| Given data |
───

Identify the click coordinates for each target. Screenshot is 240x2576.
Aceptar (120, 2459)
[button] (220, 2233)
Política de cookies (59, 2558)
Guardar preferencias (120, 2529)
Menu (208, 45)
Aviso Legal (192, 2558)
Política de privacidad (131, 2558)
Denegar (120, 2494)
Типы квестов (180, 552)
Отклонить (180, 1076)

───

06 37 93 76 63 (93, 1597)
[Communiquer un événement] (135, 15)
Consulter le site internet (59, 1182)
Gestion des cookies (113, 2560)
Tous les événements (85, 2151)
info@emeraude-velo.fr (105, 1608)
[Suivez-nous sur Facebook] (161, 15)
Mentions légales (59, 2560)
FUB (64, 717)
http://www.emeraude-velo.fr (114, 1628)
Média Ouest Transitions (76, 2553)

───

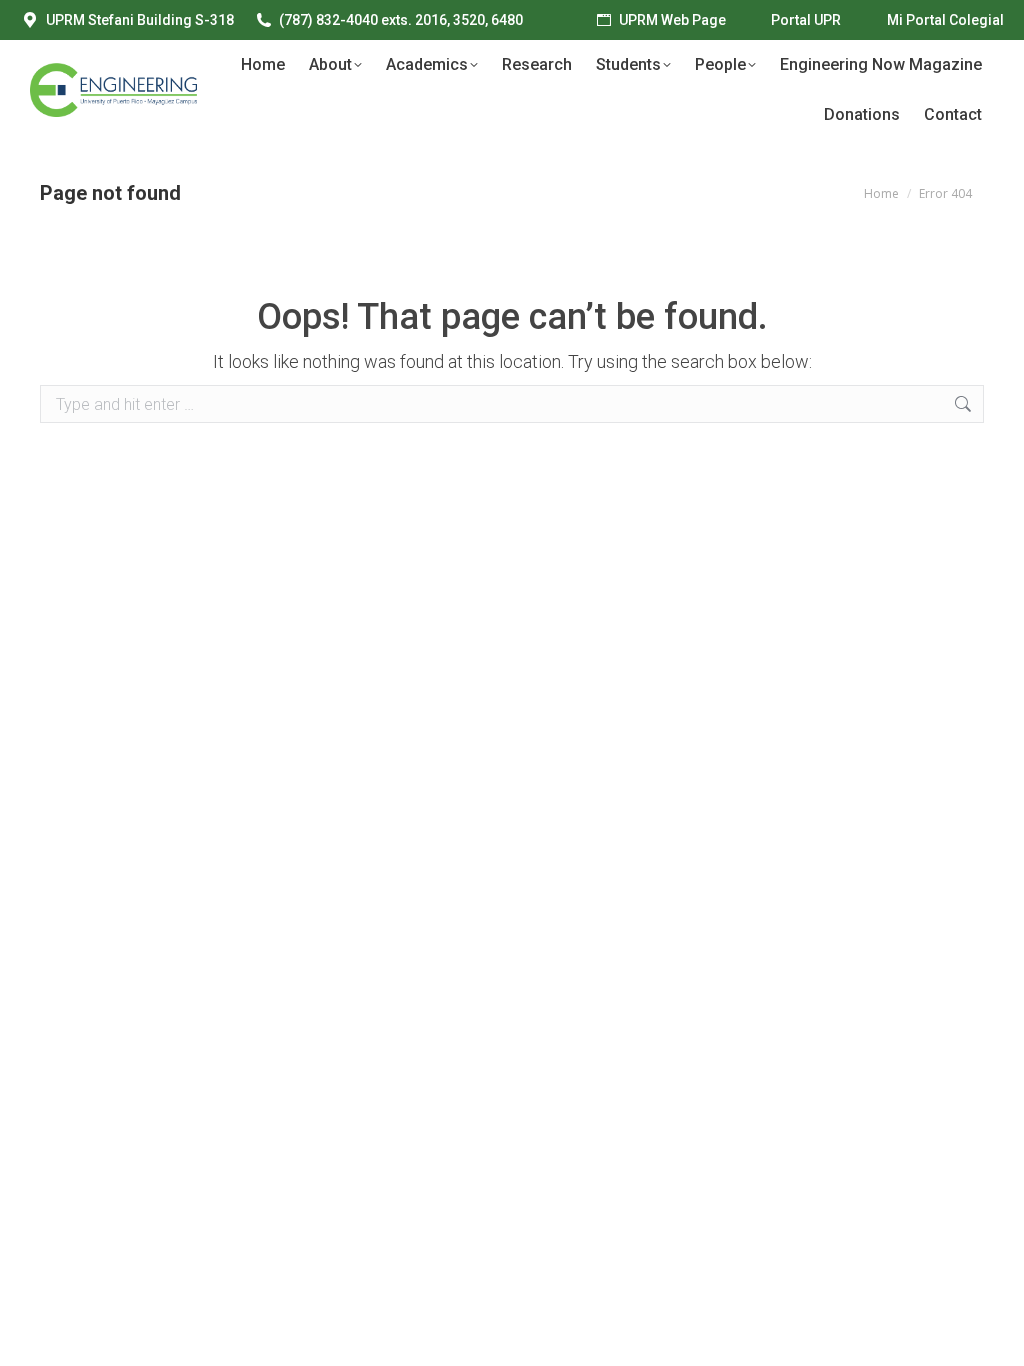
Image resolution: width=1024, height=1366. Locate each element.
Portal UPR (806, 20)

───

| What to produce |
Your task is to say how many lines in the entries above contain the word "each". Please write only the number.

| Answer section |
2